# DOCUMENT TEXT:
*** Begin section ***
The Sackville Ferry is a cable ferry across the Hawkesbury River in New South Wales, Australia. The vehicular ferry connects the communities of Sackville, on the north/west bank of the river, and Sackville North, on the south/east bank. Because of the tortuous course of the river, the ferry actually runs north-west from Sackville to Sackville North.

The ferry is operated by a private sector operator under contract to Transport for NSW, carries a maximum of 12 cars at a time, and is free of tolls. The crossing is 290 m in length and takes approximately 3 minutes. The ferry operates on demand 24 hours a day, 7 days a week, but is closed for maintenance on the first Wednesday of each month between 1245 and 1515.

The Sackville Ferry is the farthest upstream of four vehicular cable ferry crossings of the Hawkesbury River proper - between Windsor Bridge and Brooklyn. In order downstream, the others are: the Lower Portland Ferry, Webbs Creek Ferry and Wisemans Ferry. A fifth ferry, the Berowra Waters Ferry, crosses a side-arm of the river.
*** End section ***
# Saved entries:
*** Begin section ***
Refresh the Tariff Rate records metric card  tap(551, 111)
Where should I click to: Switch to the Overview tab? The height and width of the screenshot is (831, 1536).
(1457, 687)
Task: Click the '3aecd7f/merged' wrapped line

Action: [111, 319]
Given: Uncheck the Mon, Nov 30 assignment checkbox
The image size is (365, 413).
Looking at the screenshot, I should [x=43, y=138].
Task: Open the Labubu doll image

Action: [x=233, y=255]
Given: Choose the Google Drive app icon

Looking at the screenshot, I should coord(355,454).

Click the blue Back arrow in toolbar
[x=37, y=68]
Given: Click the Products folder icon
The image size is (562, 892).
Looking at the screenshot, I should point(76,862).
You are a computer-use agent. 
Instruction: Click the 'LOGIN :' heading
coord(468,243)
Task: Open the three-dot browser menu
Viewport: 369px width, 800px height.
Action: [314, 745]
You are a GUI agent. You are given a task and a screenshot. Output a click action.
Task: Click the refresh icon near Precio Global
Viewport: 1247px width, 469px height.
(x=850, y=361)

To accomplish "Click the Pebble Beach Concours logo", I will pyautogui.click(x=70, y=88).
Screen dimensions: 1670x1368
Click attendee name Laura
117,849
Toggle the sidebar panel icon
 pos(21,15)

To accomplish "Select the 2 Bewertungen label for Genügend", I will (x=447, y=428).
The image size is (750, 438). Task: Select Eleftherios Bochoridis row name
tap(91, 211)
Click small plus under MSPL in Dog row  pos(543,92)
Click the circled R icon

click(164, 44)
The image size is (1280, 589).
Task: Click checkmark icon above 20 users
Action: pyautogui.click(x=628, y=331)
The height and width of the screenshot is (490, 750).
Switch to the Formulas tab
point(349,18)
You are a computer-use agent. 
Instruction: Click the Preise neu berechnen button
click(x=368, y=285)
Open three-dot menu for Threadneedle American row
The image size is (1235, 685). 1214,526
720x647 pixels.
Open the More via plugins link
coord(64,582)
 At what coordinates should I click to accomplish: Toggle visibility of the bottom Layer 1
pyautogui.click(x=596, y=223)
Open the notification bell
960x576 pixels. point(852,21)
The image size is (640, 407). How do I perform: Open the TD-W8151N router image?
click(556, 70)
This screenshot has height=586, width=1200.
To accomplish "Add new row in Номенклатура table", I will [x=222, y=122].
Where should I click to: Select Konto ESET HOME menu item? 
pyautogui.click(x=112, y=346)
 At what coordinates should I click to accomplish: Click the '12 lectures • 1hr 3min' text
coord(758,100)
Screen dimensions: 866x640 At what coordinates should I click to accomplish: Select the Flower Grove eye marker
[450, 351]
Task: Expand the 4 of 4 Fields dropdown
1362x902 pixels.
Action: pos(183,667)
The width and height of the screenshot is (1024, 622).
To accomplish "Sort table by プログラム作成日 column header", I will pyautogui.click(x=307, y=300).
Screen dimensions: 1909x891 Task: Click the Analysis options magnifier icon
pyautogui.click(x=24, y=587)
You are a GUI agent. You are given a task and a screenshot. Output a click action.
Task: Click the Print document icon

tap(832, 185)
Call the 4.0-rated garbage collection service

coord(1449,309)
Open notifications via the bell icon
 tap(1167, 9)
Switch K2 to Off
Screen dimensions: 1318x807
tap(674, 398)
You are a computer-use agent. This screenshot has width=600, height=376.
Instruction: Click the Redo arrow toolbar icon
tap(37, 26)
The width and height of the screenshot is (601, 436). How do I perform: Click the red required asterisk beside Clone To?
*** End section ***
# THE TASK:
Continue the text about the Sackville Ferry, starting after its last sentence. The saved entries have nothing to do with this.

# RESULT OF THE EXERCISE:
A ferry service is known to have operated across the river at Sackville since at least 1883, and possibly the 1870s. Initially privately owned, by c1908 the operation of the ferry was sub-contracted by Baulkham Hills Shire Council to a local resident. In 1918 the ferry was jointly owned and managed by the Colo Shire Council and Baulkham Hills Council. It was taken over by the New South Wales Department of Main Roads, a predecessor of Transport for NSW, shortly after that body's inception in 1932.